[Text block — start]

Funding for Masters in Engineering degrees?

On national labs: I’ve worked with a few, and I have some friends who ultimately ended up working at some of them (personally I was not a fan but I see their appeal). You are correct - the ones I’m familiar with have something like 50% MS, 25% BS or lower, and 25% PhD as the makeup of their research staff. Some of them offer their members benefits that encourage them to take a leave of absence to get a higher degree. And yet, at the end of the day, they are all very strongly pedigree focused, in that the majority of the most politically successful employees earned PhDs. I’ve seen cases where the MS workers took around 20 years to receive any meaningful advancement, with the lack of pedigree being the cause of them having their career put on “slow mode.” I can’t speak for LANL because that happens to be one I am not particularly familiar with, but for the ones I am familiar with, that seems to be the general pattern. An MS gets you employment, a PhD gives you a chance to advance. I would personally recommend a PhD to anyone who would choose to go that route, even if an MS seems like it would suffice, because in the long run it would be more effective.

Everything boils down to money if you really think about it, of course. Research wouldn’t happen either if there were no money. However, I don’t think most people associate marriage or stability with a “purely monetary outlook” on education.

I don’t think an MS thesis is useless or that there’s always a better option, but the MS thesis does represent a sort of awkward middle ground - it’s just barely enough for traditional R&D, but the MS non-thesis is more than enough for most industrial positions, a lot of which could be R&D. In that light, I’d question the wisdom of 2+ years when 1 is enough, or of choosing not to finish the entire PhD. I know a few good reasons to pursue one - to add depth to a resume, to complete a trial run of the PhD, if it’s externally funded with a salary (some national labs do this), or if it doesn’t take 2 years because the Bachelors degree makes it faster to complete.

[Text block — finish]
[Supplied entries — start]

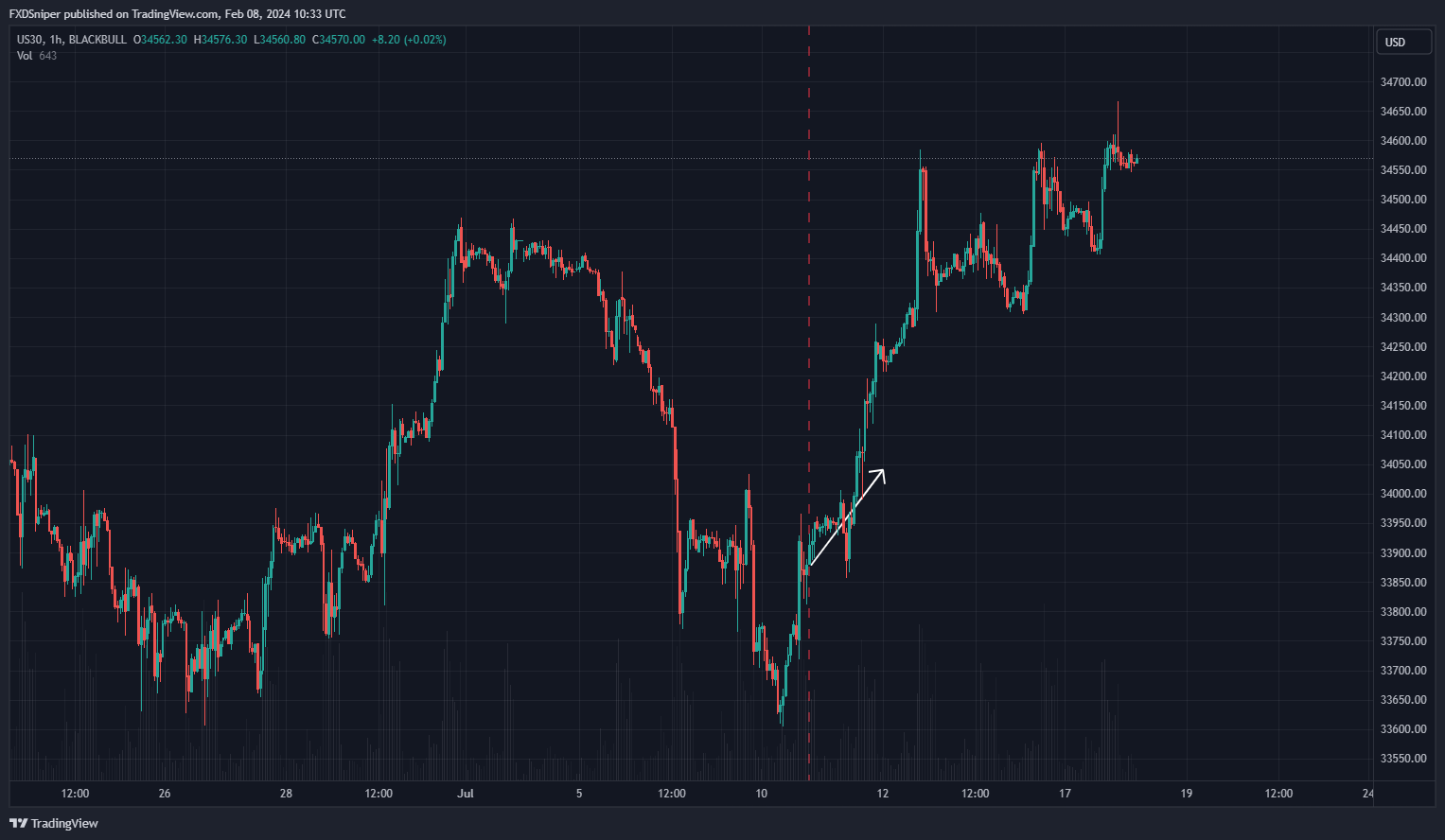Image resolution: width=1445 pixels, height=840 pixels.
Task: Click the volume value 643
Action: [48, 56]
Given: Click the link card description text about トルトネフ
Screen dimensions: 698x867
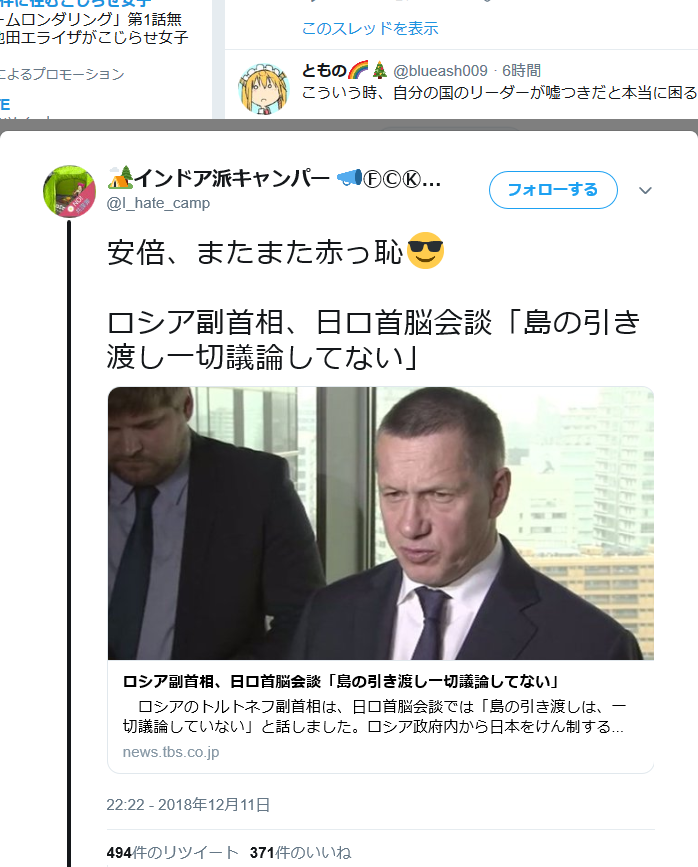Looking at the screenshot, I should click(374, 716).
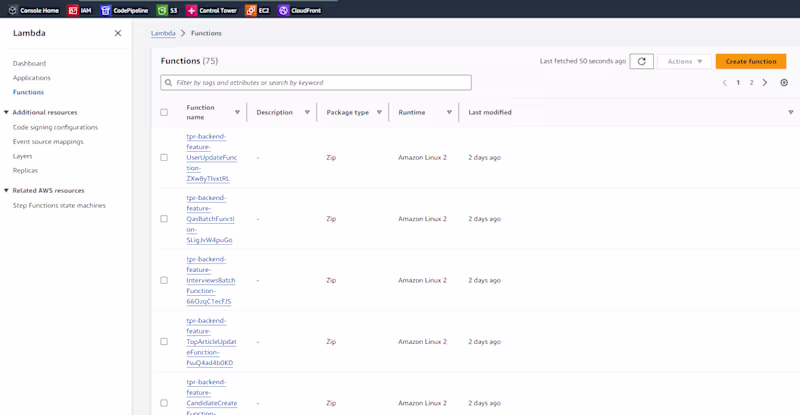800x415 pixels.
Task: Refresh the functions list
Action: coord(642,61)
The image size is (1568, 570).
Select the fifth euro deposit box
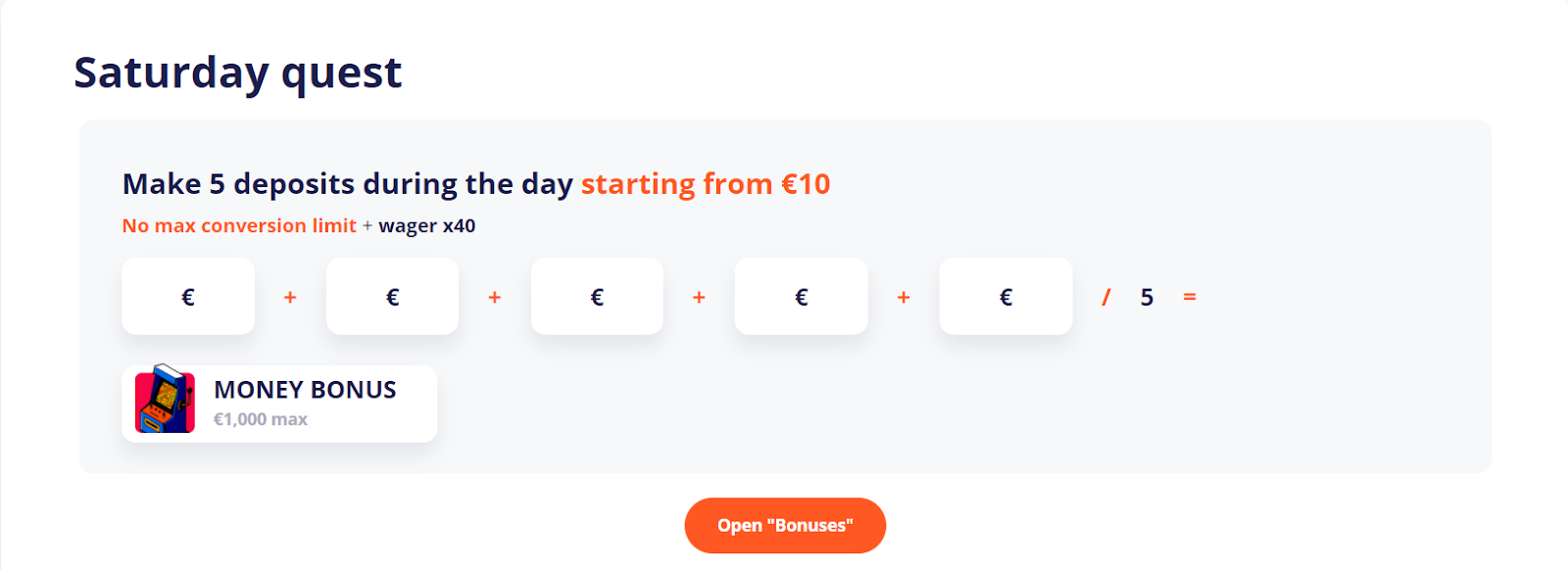coord(1005,296)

[Supplied entries — finish]

• _What the task requires_: Write what comes next in the text on funding for Masters in Engineering degrees, starting after its final sentence. The items are separate material, apart from the text on engineering master's degrees.

• _Answer to this exercise_:
The fact that MS degrees may take longer as a result of bad advising is a real issue. It’s not always possible to predict this ahead of time, and it does depend on a fair number of factors including quality of advising, how effective the student is at researching the best advisors, the tendency of that field of study to introduce new unexpected challenges, politics, unrelated personal factors, etc. You can no more expect to finish an MS thesis in 2 years than you are to finish a PhD in 5 years - that is, it’s feasible if everything turns out well, but it could easily take longer.

UG research is indeed pretty variable. But if an undergraduate did develop solid research skills in a useful field but chooses not to go for the PhD, there is much less to be gained from an MS thesis.

You seem to be saying that a PhD is not only about learning a specific topic, but also about learning a wide range of broadly applicable skills that apply to not obviously related fields. That’s true, but that’s also very far from the characterization of a PhD as “learning how to learn.” Or perhaps the phrase “learning how to learn” is just so broad that it could mean anything, and it’s just a buzzword that should be dropped.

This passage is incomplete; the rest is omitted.